[WHAT IS BEING ASKED] Pictures excluded, copy word for word the lines from the one holding "The width and" through the last line below.

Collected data
********************
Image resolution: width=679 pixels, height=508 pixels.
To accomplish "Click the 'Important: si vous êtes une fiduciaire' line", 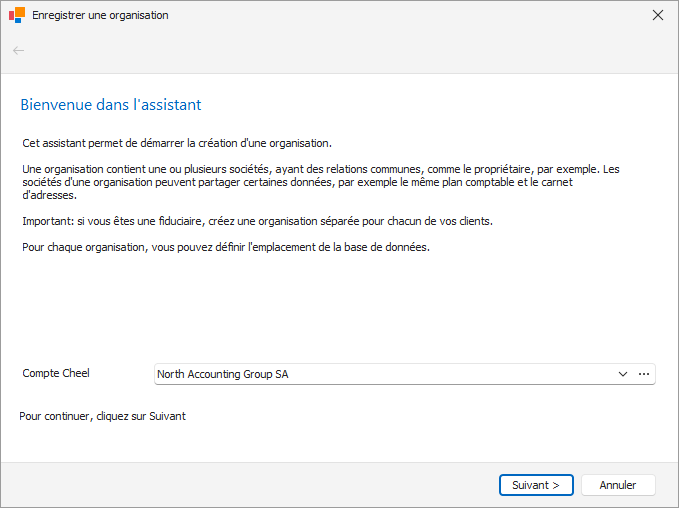I will coord(258,221).
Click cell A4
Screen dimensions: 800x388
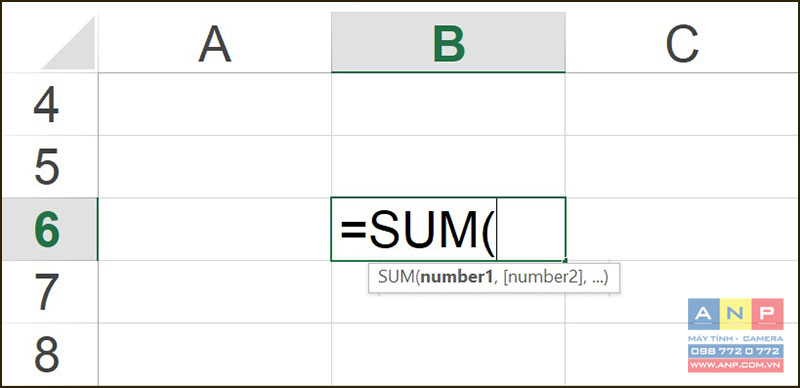215,104
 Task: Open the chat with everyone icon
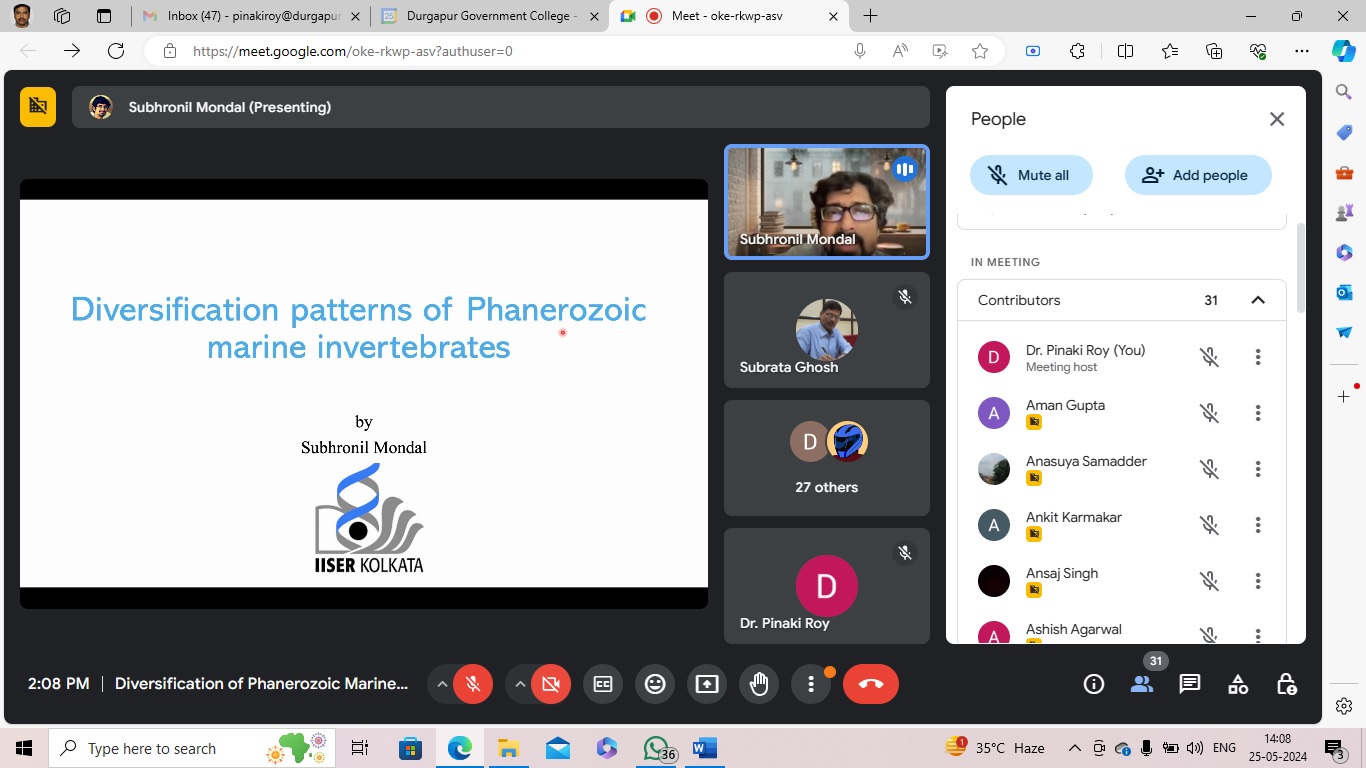click(x=1189, y=684)
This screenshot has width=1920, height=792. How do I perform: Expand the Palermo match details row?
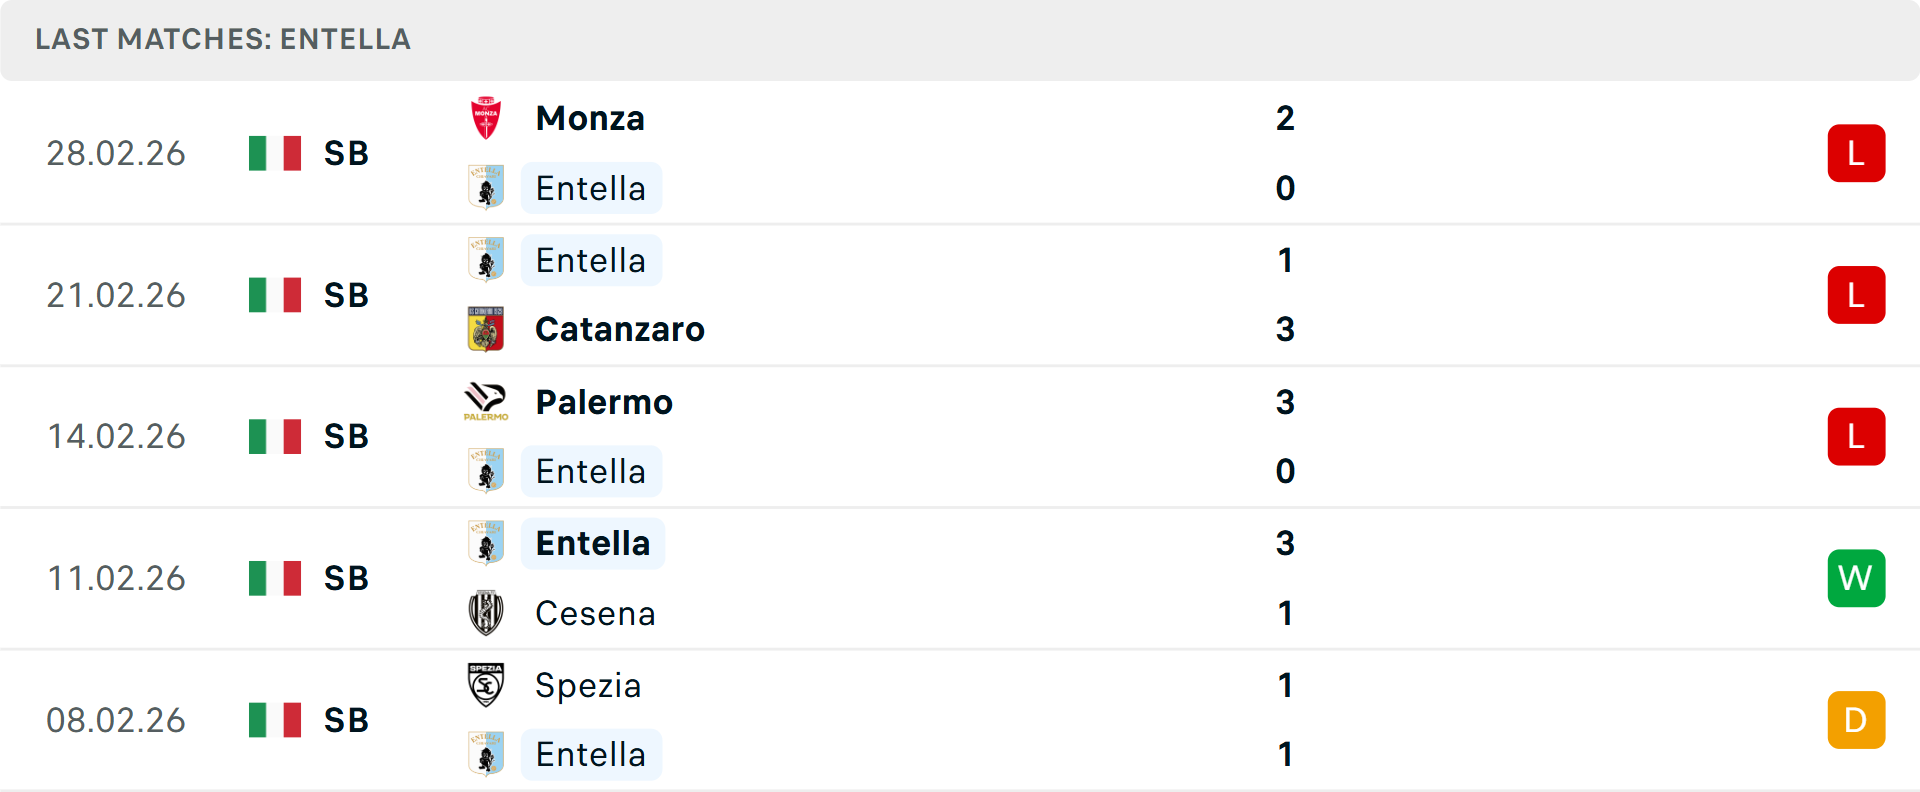960,436
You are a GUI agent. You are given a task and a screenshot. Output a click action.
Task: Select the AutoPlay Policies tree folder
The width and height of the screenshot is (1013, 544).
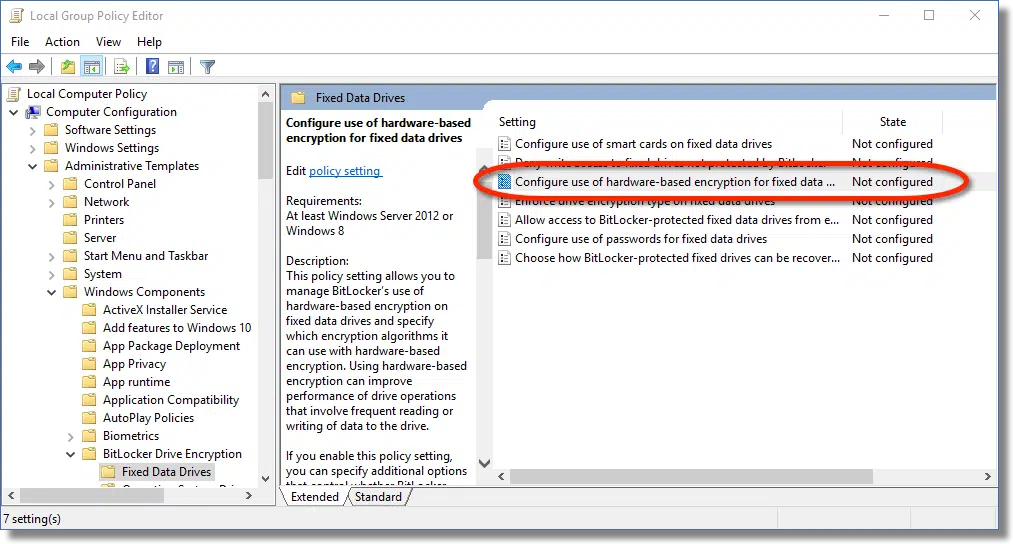pos(148,418)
********************
[RESPONSE TO THIS EXERCISE]
The width and height of the screenshot is (1013, 544).
pos(148,418)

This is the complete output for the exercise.